Gilets jaunes : vrais héros Avengers !

Noire, la misère de millions de sœurs et frères, Rouge, la honte sur ces mercantiles ministères, Vert, pour qu'enfin se manifeste l'espoir populaire, Jaune, lumière d'un nouveau matin révolutionnaire ?

Depuis quelques temps, comme un bon nombre de Français, je roule avec un gilet jaune bien en vue derrière mon pare-brise. Ce petit « geste » anodin est en fait un réel engagement. Et quand je bats pavillon jaune, je mets un point d’honneur à être exemplaire dans ma conduite, anticipant et respectant les traversées de piétons, les priorités à droite, laissant passer les autres usagers bloqués dans les files encombrées… Bref, j’essaie de rendre le monde meilleur, d’opposer une action bienveillante et un sourire aux situations compliquées, aux visages fermés. Parfois en retour je n’ai rien, parfois un regard interrogatif – tiens, peut-être les gilets jaunes ne sont-ils pas ces ignobles barbares qu’on nous dépeint à la télévision ? – quelquefois un signe de la main, d’un camarade sans doute, et plus rarement, mais quand même, quelque chose dans les yeux qui ressemble à une certaine gratitude mêlée d’encouragement et d’admiration, un message sans mots qui dirait en substance « Merci pour ce que vous faites. Continuez ! ». Et dans ces moments-là, de manière fugace et certes assez bêtement, je me sens je l’avoue un peu comme un Avenger… Un héros du quotidien. De ceux qui n’ont aucun super-pouvoir, si ce n’est l’amour et l’espoir. De ceux qui se tiennent debout malgré la peur au ventre quand ils savent la cause juste, quand ils reconnaissent l’oppression.
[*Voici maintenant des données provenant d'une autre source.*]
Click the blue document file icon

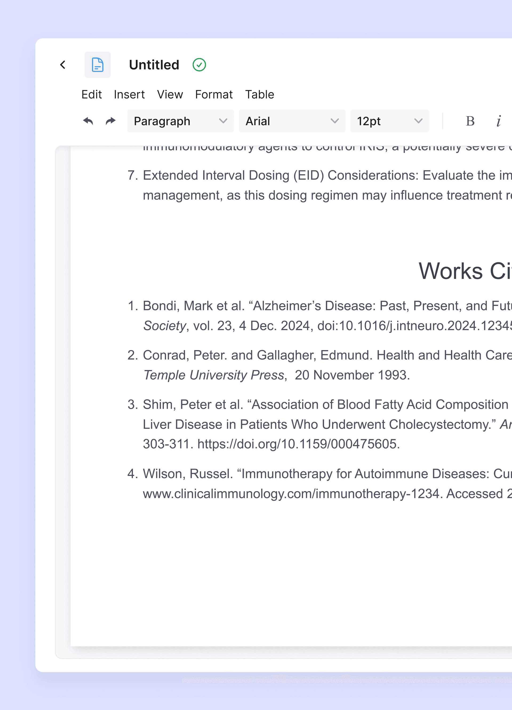(98, 65)
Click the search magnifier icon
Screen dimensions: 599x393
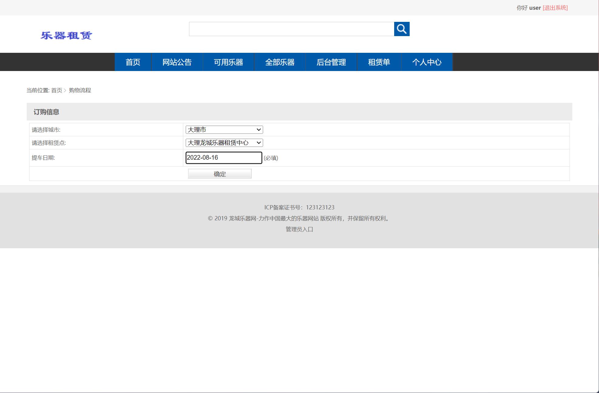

Car ce mouvement des gilets jaunes, quelle que soit son issue, est et aura été un mouvement insurrectionnel d’ampleur pour et par les citoyens de la République, relevant bien sûr de la multitude complexe qui fait la richesse d’une Nation, parfois gangrené par des idéologies identitaires que l’on préférerait laisser au sombre passé auquel elles appartiennent, mais surtout porté par les grandes valeurs humanistes, celles des Lumières, qui constituent notre devise, et dont l’essence a par trop été sacrifiée, oubliée. Pour beaucoup dont je suis, ce gilet jaune, davantage que le drapeau tricolore, sera désormais le symbole de l’appartenance à un Peuple. Un Peuple guidé par ses idéaux, sa volonté à se rassembler autour d’un horizon commun, cet horizon fût-il simplement le droit à un monde plus juste, à une vie digne et à un lendemain décent… Un Peuple qui peut se montrer violent, mais après tout, aux héros hollywoodiens n’autorise-t-on pas la force et la violence quand la cause l’exige ? Qui irait fustiger Captain America parce qu’il a envoyé valdinguer un adversaire à coups de poings ? Dans notre réalité plus glaçante que celle du cinéma, seules les institutions en place peuvent utiliser la force avec la conscience tranquille du devoir accompli et pour argument suprême celui de l’ordre public. Si l’ordre règne, pourquoi enfin se soucier de la Liberté, et qu’aurions-nous à faire de folies comme l’Egalité et la Fraternité ?

Ce Peuple et son symbolique gilet jaune incarnent la résilience qui nous caractérise, et la foi en un avenir meilleur que notre humanisme saura faire naître. Celles qui ont fait se lever les Résistants, l’armée des ombres, celles qui ont fait que notre Histoire n’est pas qu’une quasi-succession de hontes inavouables. Celles des citoyennes et citoyens qui ont, et pas seulement à l’occasion de discours ou bien d’élections mais au plus profond de leurs cœurs et de leurs tripes, en eux les principes sacrés de la République, jusqu'aux larmes s’il le faut.